Starting at the line below holding "Image resolution: width=999" and stopping at the line holding "Screen dimensions: 1024x728", print every line exactly, both ends included, and leave the rest out.

◆ DATA SHOWN:
================

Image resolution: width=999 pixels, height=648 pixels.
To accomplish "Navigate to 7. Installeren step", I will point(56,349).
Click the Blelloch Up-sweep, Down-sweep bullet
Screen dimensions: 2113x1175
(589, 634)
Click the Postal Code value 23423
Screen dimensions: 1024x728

================

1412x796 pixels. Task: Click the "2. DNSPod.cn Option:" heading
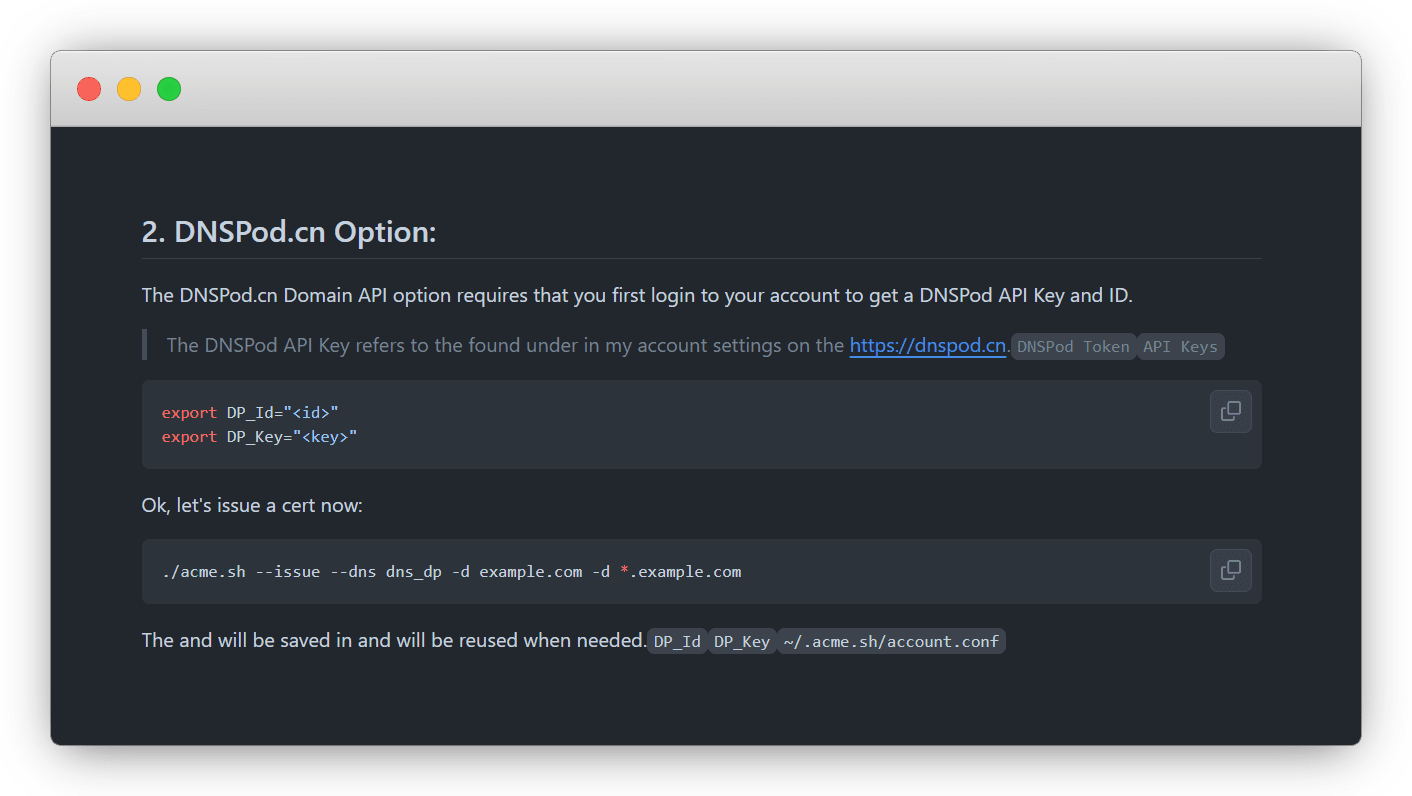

================

◆ THE COMPLETED TASK:
Image resolution: width=999 pixels, height=648 pixels.
To accomplish "Navigate to 7. Installeren step", I will point(56,349).
Click the Blelloch Up-sweep, Down-sweep bullet
Screen dimensions: 2113x1175
(589, 634)
Click the Postal Code value 23423
Screen dimensions: 1024x728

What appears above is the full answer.